Indoor air quality – a new priority for indoor spaces?
It’s no secret that Americans have been leaving their jobs in record numbers as their priorities shift in a post-pandemic world. We wanted to find out what was fueling the hesitancy to return to work and to public spaces as a whole, so we set out to learn just that. Our survey revealed that 74 percent of North Americans feel anxious when entering spaces with poor indoor air quality. This heightened anxiety has led to a shift in priorities for many adults who work, learn and operate in indoor spaces.
Read on to discover more of our findings. Our insights provide context around where businesses should be investing their resources to create smarter, healthier spaces moving forward.
The Great Resignation
Roughly 33 million North Americans quit their jobs since Spring 2021. Economists and employment experts have dubbed this mass exodus, “The Great Resignation.” Our recent survey of 3,000 U.S. and Canadian adults discovered that 76 percent of North Americans would consider joining this “Great Resignation” if wellness factors such as work, life and health balance, indoor air quality, hygiene and cleanliness, mental health support and access to green space or plants were not provided by their employers.

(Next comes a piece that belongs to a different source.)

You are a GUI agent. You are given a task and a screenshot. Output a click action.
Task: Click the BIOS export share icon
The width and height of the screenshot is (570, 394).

“As we continue to struggle with consequences of COVID-19, and as employees gradually return to workplaces and general public spaces, it is clear priorities have shifted with health, safety and wellbeing at the forefront of concerns,” said Matt Hayas, Director of Product and Innovation at Ambius.
The survey also found that 69 percent of people said their workspaces need better investment in health, hygiene and safety, while 62 percent said the same about restaurants and retail. This increased emphasis on smarter, healthier public spaces is underlined by the fact that 73 percent would consider paying higher prices for products and services if the environment had better air quality and health and safety measures than the cheaper alternative.
The mental health impact of work
It is clear the environment of public spaces plays a critical role in people’s mental health and wellness, with 57 percent of North Americans placing a higher value on work, life and health balance since the start of the pandemic.
One in two North Americans also noted feeling fogginess and tiredness at the end of their workday at present. Whether this is due to workload, general balance or environmental factors, it demonstrates the increasing awareness people have of how their work impacts their overall mental health.
Improvements in physical workspaces
For those in physical workspaces, the survey results show how 70 percent think their workplace air quality certainly needs improving, and 39 percent describe their current condition as either average, poor or bad.
“Based on our research, the data shows that people everywhere are keen for investment in smarter, healthier spaces in all walks of life,” said Hayas. “They want better air quality, green space provision and overall support when it comes to mental and physical health. All of these areas will be essential for current and future employees, as well as everyone entering public or leisure spaces, with people wanting to feel safe and in healthy environments wherever they go.”